Experts critical about speed of Dutch vaccination strategy
The Netherlands has 600 thousand doses of coronavirus vaccines in stock, most of which is needed as a safety stock in case deliveries fall short, according to outgoing Health Minister Hugo de Jonge. But various experts told Nieuwsuur that this backup stock can be much smaller and the injections faster.
De Jonge said in a press conference on Tuesday that the vaccination pace will increase from about 250 thousand injections a week, to more than 500 thousand next week. But according to him, an even faster pace is not possible despite the large stock.
The speed of vaccination "depends entirely on the speed at which the vaccines are delivered," he said. The doses kept on hand are the minimum safety stock needed to avoid having to cancel second dose appointments in the event of disappointing deliveries, he said, referring to AstraZeneca only delivering 40 percent of promised vaccines to the EU in the second quarter.

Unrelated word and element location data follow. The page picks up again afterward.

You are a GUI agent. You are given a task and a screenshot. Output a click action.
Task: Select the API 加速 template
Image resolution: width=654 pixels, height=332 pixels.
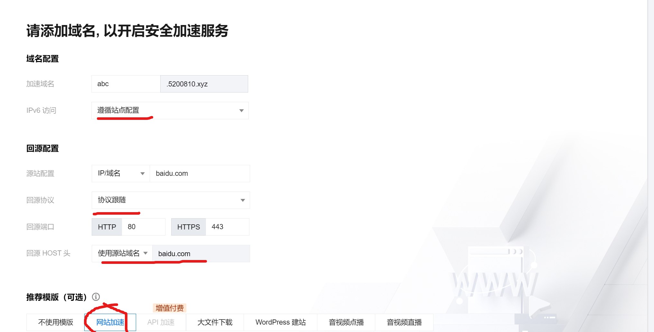[x=161, y=322]
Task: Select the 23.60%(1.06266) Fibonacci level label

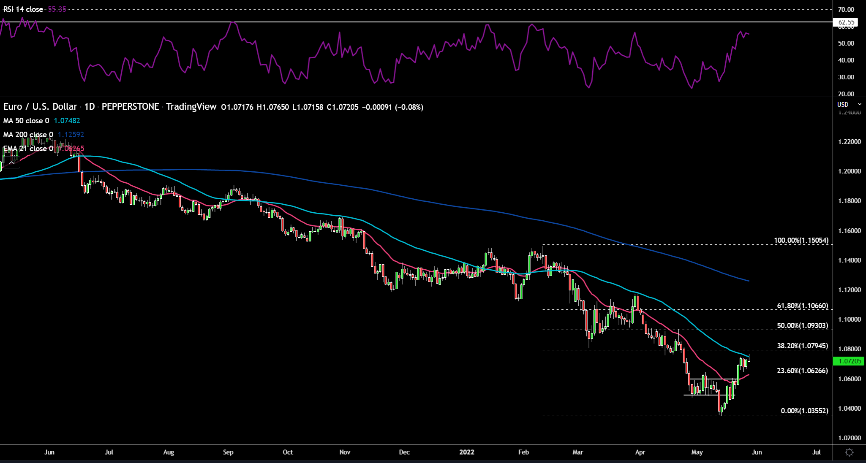Action: (802, 371)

But experts Nieuwsuur spoke to disagree.
"The need is so great that I think it is unwise to keep so much safety stock," vaccination expert Herman van der Weide, who was responsible for the swine flu vaccination program in 2009, said to Nieuwsuur. "People who have not been vaccinated die every day. That is extremely sad. Make sure you have the option to vaccinate 24/7."
Health economist Maarten Postma also thinks the size of the safety stock can be reduced. "I would like to argue for an even greater acceleration by perhaps vaccinating 24/7 like in other countries, or by also using pharmacists."
Postma thinks the Ministry could even consider abandoning the safety stock completely. Like ICU expert Ernst Kuipers, he wants to use all the reserved doses to give as many people as possible their first shot. "Give as many people as possible a first shot. Go as quickly as possible towards a vaccination rate of 60 percent so that we achieve a kind of herd immunity with each other," he said.
Van der Weiden also thinks the focus should be on doing "everything possible to vaccinate as much as possible now, if necessary with one shot". According to him, this would mean that everyone could easily be partly vaccinated by June 1. "Vaccines now remain on the shelf. For heaven's sake, inject them."